TASK DETAILS> What is needed here is a verbatim copy of the records that follow.

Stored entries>
········
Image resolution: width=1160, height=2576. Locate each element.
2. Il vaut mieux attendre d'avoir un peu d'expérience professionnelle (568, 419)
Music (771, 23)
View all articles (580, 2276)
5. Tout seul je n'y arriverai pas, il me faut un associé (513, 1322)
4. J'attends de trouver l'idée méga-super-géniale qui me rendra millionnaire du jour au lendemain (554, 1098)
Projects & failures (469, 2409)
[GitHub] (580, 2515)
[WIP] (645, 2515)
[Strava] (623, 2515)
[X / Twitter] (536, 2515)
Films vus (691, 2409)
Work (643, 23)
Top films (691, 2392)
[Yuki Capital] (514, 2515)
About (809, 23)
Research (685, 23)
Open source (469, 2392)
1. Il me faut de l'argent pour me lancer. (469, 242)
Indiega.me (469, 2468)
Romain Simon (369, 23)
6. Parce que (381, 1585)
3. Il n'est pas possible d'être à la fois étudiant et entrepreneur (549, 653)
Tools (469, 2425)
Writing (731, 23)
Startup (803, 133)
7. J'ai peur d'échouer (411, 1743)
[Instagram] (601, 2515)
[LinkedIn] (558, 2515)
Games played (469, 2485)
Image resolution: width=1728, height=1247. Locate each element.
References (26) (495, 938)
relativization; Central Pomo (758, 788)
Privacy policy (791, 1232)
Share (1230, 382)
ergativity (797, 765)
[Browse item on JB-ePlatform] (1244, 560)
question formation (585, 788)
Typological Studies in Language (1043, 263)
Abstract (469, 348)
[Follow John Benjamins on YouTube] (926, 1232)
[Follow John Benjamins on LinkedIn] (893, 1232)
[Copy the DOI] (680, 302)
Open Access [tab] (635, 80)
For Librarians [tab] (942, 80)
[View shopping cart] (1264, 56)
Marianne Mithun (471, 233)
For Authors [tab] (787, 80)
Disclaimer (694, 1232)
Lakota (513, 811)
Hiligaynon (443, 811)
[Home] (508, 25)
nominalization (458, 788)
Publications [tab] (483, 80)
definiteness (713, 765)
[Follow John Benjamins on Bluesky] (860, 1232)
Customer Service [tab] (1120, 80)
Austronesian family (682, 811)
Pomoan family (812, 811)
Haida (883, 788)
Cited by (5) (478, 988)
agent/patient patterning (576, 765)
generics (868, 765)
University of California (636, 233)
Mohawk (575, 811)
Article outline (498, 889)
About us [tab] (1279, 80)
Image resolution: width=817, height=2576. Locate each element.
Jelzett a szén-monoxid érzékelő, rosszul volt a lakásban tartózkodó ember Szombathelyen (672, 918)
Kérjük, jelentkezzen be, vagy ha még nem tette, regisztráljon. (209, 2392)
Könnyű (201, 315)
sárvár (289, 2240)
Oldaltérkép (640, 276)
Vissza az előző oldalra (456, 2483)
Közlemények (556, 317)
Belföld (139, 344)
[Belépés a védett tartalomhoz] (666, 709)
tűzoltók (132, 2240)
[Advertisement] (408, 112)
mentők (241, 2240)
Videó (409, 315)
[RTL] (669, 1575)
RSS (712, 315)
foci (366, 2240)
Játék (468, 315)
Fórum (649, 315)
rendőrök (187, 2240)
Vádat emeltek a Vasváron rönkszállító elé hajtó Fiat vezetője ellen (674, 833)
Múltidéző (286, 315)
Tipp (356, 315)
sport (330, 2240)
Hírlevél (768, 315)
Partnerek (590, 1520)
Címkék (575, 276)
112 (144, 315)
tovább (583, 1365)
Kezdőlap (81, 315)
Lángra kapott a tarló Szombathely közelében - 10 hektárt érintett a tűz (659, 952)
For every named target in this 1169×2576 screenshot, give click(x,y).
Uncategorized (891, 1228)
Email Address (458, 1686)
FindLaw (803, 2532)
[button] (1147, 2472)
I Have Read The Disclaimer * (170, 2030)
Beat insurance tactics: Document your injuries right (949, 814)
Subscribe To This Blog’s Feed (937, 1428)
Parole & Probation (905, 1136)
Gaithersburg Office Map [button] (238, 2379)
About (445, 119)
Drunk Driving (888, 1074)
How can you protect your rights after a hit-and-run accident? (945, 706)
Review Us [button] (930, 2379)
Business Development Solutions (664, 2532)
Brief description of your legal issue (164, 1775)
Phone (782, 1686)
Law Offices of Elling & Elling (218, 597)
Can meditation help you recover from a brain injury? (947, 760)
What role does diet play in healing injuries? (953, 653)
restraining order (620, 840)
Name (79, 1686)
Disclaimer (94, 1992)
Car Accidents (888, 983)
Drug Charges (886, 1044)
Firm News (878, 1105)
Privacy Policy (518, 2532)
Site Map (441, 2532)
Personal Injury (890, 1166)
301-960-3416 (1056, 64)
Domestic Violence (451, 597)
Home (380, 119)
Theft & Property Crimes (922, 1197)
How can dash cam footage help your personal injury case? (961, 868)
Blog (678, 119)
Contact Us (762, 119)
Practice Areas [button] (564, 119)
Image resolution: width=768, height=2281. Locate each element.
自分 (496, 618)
········
OUTPUT>
Image resolution: width=1160, height=2576. Locate each element.
2. Il vaut mieux attendre d'avoir un peu d'expérience professionnelle (568, 419)
Music (771, 23)
View all articles (580, 2276)
5. Tout seul je n'y arriverai pas, il me faut un associé (513, 1322)
4. J'attends de trouver l'idée méga-super-géniale qui me rendra millionnaire du jour au lendemain (554, 1098)
Projects & failures (469, 2409)
[GitHub] (580, 2515)
[WIP] (645, 2515)
[Strava] (623, 2515)
[X / Twitter] (536, 2515)
Films vus (691, 2409)
Work (643, 23)
Top films (691, 2392)
[Yuki Capital] (514, 2515)
About (809, 23)
Research (685, 23)
Open source (469, 2392)
1. Il me faut de l'argent pour me lancer. (469, 242)
Indiega.me (469, 2468)
Romain Simon (369, 23)
6. Parce que (381, 1585)
3. Il n'est pas possible d'être à la fois étudiant et entrepreneur (549, 653)
Tools (469, 2425)
Writing (731, 23)
Startup (803, 133)
7. J'ai peur d'échouer (411, 1743)
[Instagram] (601, 2515)
[LinkedIn] (558, 2515)
Games played (469, 2485)
Image resolution: width=1728, height=1247. Locate each element.
References (26) (495, 938)
relativization; Central Pomo (758, 788)
Privacy policy (791, 1232)
Share (1230, 382)
ergativity (797, 765)
[Browse item on JB-ePlatform] (1244, 560)
question formation (585, 788)
Typological Studies in Language (1043, 263)
Abstract (469, 348)
[Follow John Benjamins on YouTube] (926, 1232)
[Follow John Benjamins on LinkedIn] (893, 1232)
[Copy the DOI] (680, 302)
Open Access [tab] (635, 80)
For Librarians [tab] (942, 80)
[View shopping cart] (1264, 56)
Marianne Mithun (471, 233)
For Authors [tab] (787, 80)
Disclaimer (694, 1232)
Lakota (513, 811)
Hiligaynon (443, 811)
[Home] (508, 25)
nominalization (458, 788)
Publications [tab] (483, 80)
definiteness (713, 765)
[Follow John Benjamins on Bluesky] (860, 1232)
Customer Service [tab] (1120, 80)
Austronesian family (682, 811)
Pomoan family (812, 811)
Haida (883, 788)
Cited by (5) (478, 988)
agent/patient patterning (576, 765)
generics (868, 765)
University of California (636, 233)
Mohawk (575, 811)
Article outline (498, 889)
About us [tab] (1279, 80)
Image resolution: width=817, height=2576. Locate each element.
Jelzett a szén-monoxid érzékelő, rosszul volt a lakásban tartózkodó ember Szombathelyen (672, 918)
Kérjük, jelentkezzen be, vagy ha még nem tette, regisztráljon. (209, 2392)
Könnyű (201, 315)
sárvár (289, 2240)
Oldaltérkép (640, 276)
Vissza az előző oldalra (456, 2483)
Közlemények (556, 317)
Belföld (139, 344)
[Belépés a védett tartalomhoz] (666, 709)
tűzoltók (132, 2240)
[Advertisement] (408, 112)
mentők (241, 2240)
Videó (409, 315)
[RTL] (669, 1575)
RSS (712, 315)
foci (366, 2240)
Játék (468, 315)
Fórum (649, 315)
rendőrök (187, 2240)
Vádat emeltek a Vasváron rönkszállító elé hajtó Fiat vezetője ellen (674, 833)
Múltidéző (286, 315)
Tipp (356, 315)
sport (330, 2240)
Hírlevél (768, 315)
Partnerek (590, 1520)
Címkék (575, 276)
112 (144, 315)
tovább (583, 1365)
Kezdőlap (81, 315)
Lángra kapott a tarló Szombathely közelében - 10 hektárt érintett a tűz (659, 952)
For every named target in this 1169×2576 screenshot, give click(x,y).
Uncategorized (891, 1228)
Email Address (458, 1686)
FindLaw (803, 2532)
[button] (1147, 2472)
I Have Read The Disclaimer * (170, 2030)
Beat insurance tactics: Document your injuries right (949, 814)
Subscribe To This Blog’s Feed (937, 1428)
Parole & Probation (905, 1136)
Gaithersburg Office Map [button] (238, 2379)
About (445, 119)
Drunk Driving (888, 1074)
How can you protect your rights after a hit-and-run accident? (945, 706)
Review Us [button] (930, 2379)
Business Development Solutions (664, 2532)
Brief description of your legal issue (164, 1775)
Phone (782, 1686)
Law Offices of Elling & Elling (218, 597)
Can meditation help you recover from a brain injury? (947, 760)
What role does diet play in healing injuries? (953, 653)
restraining order (620, 840)
Name (79, 1686)
Disclaimer (94, 1992)
Car Accidents (888, 983)
Drug Charges (886, 1044)
Firm News (878, 1105)
Privacy Policy (518, 2532)
Site Map (441, 2532)
Personal Injury (890, 1166)
301-960-3416 (1056, 64)
Domestic Violence (451, 597)
Home (380, 119)
Theft & Property Crimes (922, 1197)
How can dash cam footage help your personal injury case? (961, 868)
Blog (678, 119)
Contact Us (762, 119)
Practice Areas [button] (564, 119)
Image resolution: width=768, height=2281. Locate each element.
自分 (496, 618)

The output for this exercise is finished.